An iOS 8 bug prevented health and fitness apps from launching last week.
Apple doesn’t usually respond to issues like this, but the company has been more communicative lately than in the past. CEO Tim Cook personally responded to security concerns surrounding the iCloud hack, and the company moved swiftly to pull iOS 8.0.1 and offer a fix when the connectivity and Touch ID issues were reported.
Apple has survived mistakes just as bad, if not worse, than the ones it made this week. All we remember of the iPhone 4 Antennagate is the famous phrase, “You’re holding it wrong.” Apple Maps still messes up even the simplest directions, and yet few complain.
As for #Bendgate: Apparently just nine people reported bent phones to the company since the 6 Plus was released last week.

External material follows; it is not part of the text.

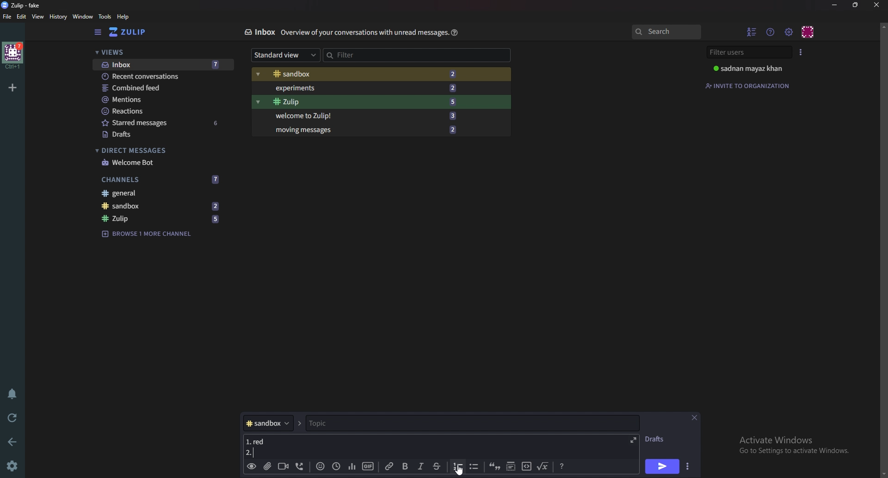 The image size is (888, 478). What do you see at coordinates (750, 85) in the screenshot?
I see `Invite to organization` at bounding box center [750, 85].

“With normal use a bend in iPhone is extremely rare,” an Apple spokesperson told the Wall Street Journal on Thursday.
Meanwhile, more than 20 million people have watched a guy on YouTube purposefully damage his new iPhone 6 Plus. Does the Internet turn nothing into something? All the time. Is it possible to sell 10 million new phones and move most of your customers to a new OS without a hitch? Probably not. Apple will emerge from this week a little scuffed but mostly unscathed. But we’ll never forget #Bendgate.